[Item coordinate data]
start
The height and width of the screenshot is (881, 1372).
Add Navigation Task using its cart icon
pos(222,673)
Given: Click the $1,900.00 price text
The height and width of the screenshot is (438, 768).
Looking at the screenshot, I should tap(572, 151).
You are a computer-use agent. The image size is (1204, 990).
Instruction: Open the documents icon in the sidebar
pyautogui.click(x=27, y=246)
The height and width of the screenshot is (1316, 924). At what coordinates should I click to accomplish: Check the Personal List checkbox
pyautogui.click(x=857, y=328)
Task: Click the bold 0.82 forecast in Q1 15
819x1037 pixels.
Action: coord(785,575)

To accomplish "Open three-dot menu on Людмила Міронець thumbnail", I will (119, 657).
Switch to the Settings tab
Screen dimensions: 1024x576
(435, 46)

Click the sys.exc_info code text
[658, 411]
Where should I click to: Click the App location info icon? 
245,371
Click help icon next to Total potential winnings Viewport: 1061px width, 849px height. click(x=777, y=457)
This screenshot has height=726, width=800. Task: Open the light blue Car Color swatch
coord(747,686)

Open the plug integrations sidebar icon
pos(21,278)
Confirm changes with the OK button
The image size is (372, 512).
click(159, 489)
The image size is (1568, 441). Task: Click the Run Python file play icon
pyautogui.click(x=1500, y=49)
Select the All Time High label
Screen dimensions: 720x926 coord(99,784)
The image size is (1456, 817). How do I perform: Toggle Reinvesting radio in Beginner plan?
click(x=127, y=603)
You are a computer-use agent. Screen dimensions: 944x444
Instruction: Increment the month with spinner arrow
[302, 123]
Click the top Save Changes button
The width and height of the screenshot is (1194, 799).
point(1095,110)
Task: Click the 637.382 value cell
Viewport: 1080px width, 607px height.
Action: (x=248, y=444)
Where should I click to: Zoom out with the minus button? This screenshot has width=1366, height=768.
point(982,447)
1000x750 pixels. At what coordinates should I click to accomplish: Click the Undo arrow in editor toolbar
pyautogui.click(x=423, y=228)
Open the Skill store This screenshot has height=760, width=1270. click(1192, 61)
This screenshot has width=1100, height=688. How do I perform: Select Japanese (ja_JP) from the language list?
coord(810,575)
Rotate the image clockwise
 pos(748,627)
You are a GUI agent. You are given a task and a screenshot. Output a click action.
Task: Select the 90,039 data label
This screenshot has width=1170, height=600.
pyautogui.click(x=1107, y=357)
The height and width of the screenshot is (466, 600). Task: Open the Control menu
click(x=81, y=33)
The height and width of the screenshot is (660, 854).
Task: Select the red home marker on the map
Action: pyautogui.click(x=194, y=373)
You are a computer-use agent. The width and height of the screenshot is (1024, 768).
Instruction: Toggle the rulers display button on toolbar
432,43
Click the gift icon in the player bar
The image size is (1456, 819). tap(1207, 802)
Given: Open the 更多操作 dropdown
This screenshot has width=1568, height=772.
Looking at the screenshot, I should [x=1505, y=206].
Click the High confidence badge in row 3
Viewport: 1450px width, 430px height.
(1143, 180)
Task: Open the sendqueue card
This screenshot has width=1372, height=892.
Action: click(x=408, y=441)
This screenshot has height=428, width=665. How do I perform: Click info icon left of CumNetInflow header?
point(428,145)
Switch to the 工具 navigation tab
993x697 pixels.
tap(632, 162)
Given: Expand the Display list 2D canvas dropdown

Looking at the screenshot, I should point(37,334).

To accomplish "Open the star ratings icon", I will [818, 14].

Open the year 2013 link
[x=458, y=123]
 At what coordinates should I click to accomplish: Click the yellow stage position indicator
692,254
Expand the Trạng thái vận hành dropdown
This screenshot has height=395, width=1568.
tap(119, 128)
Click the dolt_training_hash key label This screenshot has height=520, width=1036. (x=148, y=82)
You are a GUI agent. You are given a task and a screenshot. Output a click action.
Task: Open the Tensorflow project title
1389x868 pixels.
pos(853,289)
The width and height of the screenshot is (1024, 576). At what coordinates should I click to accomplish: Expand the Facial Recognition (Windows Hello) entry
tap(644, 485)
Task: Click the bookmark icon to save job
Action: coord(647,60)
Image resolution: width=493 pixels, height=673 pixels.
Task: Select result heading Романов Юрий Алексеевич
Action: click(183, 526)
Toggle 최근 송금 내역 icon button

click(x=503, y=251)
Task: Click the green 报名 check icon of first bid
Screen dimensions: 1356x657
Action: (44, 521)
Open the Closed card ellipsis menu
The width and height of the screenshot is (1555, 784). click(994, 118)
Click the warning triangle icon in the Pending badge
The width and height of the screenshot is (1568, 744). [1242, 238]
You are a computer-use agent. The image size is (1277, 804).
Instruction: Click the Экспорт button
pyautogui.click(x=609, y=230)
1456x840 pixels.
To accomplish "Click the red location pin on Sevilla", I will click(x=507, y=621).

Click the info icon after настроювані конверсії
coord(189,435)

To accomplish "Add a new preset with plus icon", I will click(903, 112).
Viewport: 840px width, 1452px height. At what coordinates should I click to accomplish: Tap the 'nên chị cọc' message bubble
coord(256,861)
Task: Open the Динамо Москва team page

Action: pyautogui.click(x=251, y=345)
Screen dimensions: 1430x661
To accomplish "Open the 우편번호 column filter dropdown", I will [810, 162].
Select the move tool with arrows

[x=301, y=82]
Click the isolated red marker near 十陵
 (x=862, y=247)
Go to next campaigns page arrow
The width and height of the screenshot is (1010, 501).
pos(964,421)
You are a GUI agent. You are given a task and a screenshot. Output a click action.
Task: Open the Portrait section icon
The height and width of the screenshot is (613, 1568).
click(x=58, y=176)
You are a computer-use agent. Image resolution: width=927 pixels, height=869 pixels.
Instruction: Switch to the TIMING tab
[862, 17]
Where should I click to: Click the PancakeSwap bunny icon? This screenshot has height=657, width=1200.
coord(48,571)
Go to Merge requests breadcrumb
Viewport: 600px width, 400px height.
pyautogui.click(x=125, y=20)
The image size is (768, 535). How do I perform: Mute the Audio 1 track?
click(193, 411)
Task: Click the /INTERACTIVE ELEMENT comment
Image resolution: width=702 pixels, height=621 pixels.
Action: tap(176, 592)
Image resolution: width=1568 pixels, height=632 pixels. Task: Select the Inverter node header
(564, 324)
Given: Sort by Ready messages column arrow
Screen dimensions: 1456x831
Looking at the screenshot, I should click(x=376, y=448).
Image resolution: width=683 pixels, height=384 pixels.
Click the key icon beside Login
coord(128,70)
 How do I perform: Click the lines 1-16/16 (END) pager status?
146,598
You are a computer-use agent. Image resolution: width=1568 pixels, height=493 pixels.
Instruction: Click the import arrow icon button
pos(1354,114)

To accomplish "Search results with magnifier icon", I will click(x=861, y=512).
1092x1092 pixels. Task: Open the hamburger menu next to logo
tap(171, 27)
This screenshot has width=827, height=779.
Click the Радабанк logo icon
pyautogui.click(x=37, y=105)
end
_Exercise goal_:
Starting at the line that contains "Switch to the Settings tab" and stopping after the line that contains "Click help icon", rewrite those lines with "Settings" changed to "Preferences" and nothing else altered.

_The completed task_:
Switch to the Preferences tab
Screen dimensions: 1024x576
(435, 46)

Click the sys.exc_info code text
[658, 411]
Where should I click to: Click the App location info icon? 
245,371
Click help icon next to Total potential winnings Viewport: 1061px width, 849px height. click(x=777, y=457)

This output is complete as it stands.